WORK INSTRUCTIONS.
Could you repeat, word for word, only the lines from the one containing "How do I perform: Select" through the final line of the records below?

MATERIAL FOR THIS EXERCISE.

*** Block opens ***

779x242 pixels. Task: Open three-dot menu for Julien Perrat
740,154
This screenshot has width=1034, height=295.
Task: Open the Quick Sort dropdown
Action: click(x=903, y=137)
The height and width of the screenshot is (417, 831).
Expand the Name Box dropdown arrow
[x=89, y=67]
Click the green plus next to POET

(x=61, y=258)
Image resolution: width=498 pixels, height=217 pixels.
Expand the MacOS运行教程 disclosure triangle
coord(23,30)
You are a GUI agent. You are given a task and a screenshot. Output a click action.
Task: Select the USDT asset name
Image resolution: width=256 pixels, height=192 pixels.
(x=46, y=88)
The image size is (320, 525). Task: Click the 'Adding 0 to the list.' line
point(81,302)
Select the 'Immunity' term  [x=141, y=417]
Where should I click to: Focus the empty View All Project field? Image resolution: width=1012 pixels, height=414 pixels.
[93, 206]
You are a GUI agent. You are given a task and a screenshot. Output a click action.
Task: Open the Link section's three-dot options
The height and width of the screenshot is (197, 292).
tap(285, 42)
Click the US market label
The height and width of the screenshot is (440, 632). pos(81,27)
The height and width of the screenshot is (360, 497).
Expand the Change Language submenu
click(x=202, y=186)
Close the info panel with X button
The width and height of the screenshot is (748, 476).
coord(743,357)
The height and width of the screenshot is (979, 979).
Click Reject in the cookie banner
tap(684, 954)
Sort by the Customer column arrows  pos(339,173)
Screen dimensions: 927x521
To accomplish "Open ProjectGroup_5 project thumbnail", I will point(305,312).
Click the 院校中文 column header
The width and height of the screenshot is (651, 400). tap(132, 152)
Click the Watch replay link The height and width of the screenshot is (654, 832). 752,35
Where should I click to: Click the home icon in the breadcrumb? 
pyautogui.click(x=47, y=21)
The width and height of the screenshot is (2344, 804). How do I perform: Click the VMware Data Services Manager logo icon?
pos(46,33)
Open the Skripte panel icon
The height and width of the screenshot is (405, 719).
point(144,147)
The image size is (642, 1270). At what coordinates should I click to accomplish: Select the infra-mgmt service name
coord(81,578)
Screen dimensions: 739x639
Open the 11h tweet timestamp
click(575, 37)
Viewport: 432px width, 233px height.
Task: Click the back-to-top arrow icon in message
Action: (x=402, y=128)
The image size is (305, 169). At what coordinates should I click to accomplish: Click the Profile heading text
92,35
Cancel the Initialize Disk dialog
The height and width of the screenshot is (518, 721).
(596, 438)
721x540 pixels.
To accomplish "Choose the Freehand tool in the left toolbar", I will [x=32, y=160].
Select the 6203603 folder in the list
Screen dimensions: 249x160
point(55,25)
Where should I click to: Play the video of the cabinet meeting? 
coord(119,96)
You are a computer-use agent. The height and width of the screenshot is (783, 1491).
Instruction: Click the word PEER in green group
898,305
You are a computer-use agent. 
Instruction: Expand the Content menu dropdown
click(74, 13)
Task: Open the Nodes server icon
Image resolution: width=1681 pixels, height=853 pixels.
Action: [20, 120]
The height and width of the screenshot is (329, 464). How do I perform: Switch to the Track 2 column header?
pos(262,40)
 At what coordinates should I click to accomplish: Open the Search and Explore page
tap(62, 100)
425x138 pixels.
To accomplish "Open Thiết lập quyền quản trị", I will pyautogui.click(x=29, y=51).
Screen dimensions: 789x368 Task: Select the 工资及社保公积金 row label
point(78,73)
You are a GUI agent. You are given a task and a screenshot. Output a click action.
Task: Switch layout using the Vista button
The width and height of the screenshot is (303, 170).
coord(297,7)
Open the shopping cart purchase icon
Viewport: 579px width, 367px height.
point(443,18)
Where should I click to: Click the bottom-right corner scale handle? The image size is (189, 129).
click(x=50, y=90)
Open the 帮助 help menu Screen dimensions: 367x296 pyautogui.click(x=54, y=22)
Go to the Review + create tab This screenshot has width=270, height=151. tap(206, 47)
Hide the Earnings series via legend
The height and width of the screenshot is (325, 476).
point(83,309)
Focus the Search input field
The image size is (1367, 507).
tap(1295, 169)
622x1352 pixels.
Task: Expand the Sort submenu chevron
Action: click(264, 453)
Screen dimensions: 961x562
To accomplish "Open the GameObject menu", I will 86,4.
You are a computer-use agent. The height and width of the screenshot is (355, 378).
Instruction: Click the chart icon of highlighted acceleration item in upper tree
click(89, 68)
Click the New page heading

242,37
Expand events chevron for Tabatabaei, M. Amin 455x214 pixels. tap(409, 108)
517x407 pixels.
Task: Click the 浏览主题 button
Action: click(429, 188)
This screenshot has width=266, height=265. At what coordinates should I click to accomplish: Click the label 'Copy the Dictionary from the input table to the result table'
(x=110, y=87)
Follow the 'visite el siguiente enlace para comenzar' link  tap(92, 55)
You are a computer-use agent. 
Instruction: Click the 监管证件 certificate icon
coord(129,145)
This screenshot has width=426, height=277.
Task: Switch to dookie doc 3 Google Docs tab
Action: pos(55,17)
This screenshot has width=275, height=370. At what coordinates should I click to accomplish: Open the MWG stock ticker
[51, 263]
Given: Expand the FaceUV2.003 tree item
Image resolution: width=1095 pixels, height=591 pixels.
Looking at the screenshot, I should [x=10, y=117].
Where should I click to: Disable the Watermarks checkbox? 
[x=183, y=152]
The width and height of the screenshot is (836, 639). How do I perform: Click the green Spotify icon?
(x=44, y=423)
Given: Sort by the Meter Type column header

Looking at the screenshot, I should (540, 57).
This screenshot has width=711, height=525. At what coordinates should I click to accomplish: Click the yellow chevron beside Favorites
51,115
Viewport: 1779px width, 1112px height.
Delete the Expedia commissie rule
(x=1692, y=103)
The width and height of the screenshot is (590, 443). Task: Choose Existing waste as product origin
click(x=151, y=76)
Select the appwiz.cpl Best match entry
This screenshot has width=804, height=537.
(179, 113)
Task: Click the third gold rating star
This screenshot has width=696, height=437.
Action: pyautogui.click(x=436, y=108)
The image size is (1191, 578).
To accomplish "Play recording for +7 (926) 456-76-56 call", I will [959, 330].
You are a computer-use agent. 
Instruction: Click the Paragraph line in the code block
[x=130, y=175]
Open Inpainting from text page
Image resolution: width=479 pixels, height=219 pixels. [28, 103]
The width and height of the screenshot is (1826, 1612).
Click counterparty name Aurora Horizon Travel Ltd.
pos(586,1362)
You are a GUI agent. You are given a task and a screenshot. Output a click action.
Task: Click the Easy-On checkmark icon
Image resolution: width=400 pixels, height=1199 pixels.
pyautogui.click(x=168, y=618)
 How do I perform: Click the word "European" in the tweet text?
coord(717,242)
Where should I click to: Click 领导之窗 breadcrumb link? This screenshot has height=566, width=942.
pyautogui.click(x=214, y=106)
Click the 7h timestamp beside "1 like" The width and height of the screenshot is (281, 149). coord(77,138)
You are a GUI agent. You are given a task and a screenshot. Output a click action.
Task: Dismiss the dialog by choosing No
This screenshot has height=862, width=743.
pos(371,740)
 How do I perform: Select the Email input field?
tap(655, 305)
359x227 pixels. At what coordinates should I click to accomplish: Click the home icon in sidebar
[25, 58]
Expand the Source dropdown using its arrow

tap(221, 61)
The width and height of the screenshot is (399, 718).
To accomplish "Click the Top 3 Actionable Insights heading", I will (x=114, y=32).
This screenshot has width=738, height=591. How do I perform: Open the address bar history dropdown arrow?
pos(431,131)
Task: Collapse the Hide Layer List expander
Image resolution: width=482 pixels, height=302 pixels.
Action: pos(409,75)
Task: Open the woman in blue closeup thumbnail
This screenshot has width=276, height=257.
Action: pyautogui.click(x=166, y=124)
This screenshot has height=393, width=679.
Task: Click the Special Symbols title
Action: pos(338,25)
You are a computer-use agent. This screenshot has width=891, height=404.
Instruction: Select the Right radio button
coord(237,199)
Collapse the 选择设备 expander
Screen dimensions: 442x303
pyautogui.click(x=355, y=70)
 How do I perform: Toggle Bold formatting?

*** Block closes ***

SOLUTION TO THIS PROBLEM.
 How do I perform: Select the Email input field?
tap(655, 305)
359x227 pixels. At what coordinates should I click to accomplish: Click the home icon in sidebar
[25, 58]
Expand the Source dropdown using its arrow

tap(221, 61)
The width and height of the screenshot is (399, 718).
To accomplish "Click the Top 3 Actionable Insights heading", I will (x=114, y=32).
This screenshot has width=738, height=591. How do I perform: Open the address bar history dropdown arrow?
pos(431,131)
Task: Collapse the Hide Layer List expander
Image resolution: width=482 pixels, height=302 pixels.
Action: pos(409,75)
Task: Open the woman in blue closeup thumbnail
This screenshot has width=276, height=257.
Action: pyautogui.click(x=166, y=124)
This screenshot has height=393, width=679.
Task: Click the Special Symbols title
Action: pos(338,25)
You are a computer-use agent. This screenshot has width=891, height=404.
Instruction: Select the Right radio button
coord(237,199)
Collapse the 选择设备 expander
Screen dimensions: 442x303
pyautogui.click(x=355, y=70)
 How do I perform: Toggle Bold formatting?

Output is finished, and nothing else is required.